Según Pérez-Oliva, la medida trasciende lo meramente comercial, apuntando a estimular la actividad económica de la isla a través de inversiones en sectores considerados estratégicos. Este anuncio se produce poco después de que se reconociera oficialmente un diálogo entre Cuba y Estados Unidos, que lleva tiempo presionando para la implementación de reformas en la isla. En la actualidad, la legislación cubana impide a los cubanos en el exterior participar como socios en las micro, pequeñas y medianas empresas, aunque sí pueden invertir en empresas mixtas y extranjeras.
Adicionalmente, se están considerando cambios que permitirían a los cubanos residentes en el exterior mejorar su situación legal en la isla, facilitando la compra de propiedades y la obtención de la residencia. Esta posible reforma se centraría en aquellos cubanos que abandonaron el país antes de la reforma migratoria de 2013, quienes perdieron en su mayoría sus propiedades. La nueva Ley de Migración y Extranjería de 2024 podría brindarles oportunidades de retorno, vinculando la posesión de inmuebles con la residencia efectiva y el arraigo en el país.
Las opiniones sobre el impacto de estas reformas son variadas. Desde el ámbito empresarial, se considera que estas medidas son un paso positivo que fomentará la economía cubana, mientras que los académicos se muestran más cautelosos, advirtiendo sobre los obstáculos externos que limitarían su efectividad. Los analistas sugieren que la mayor apertura podría cambiar las dinámicas políticas entre la diáspora cubana en Florida y el apoyo hacia las sanciones contra Cuba, permitiendo un posible acercamiento hacia la revocación del embargo económico de Estados Unidos.

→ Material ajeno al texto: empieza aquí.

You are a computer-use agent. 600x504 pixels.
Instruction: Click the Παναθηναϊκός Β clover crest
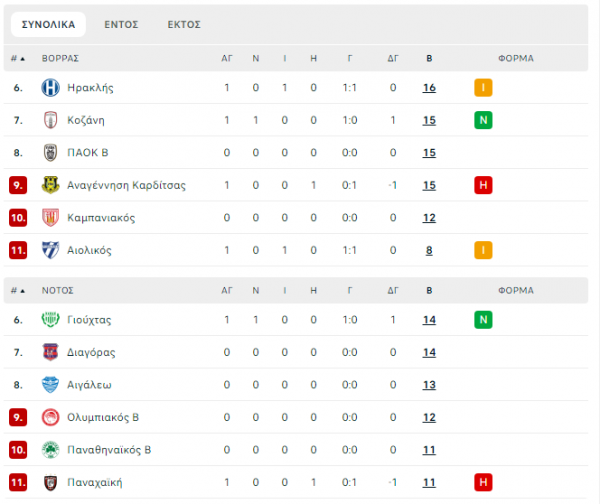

Cuba se ha visto inmersa en una crisis estructural que se ha intensificado, especialmente tras el bloqueo petrolero de EE.UU. en los últimos meses. La reintroducción de las mipymes privadas en 2021, aunque con limitaciones, ha permitido un resurgimiento del sector privado, que ya representa un elemento crucial en la economía cubana. La evolución de la política migratoria del país sugiere un movimiento hacia una postura más pragmática, enfocándose en los beneficios económicos que la inmigración y la inversión podrían traer en medio de una compleja situación económica.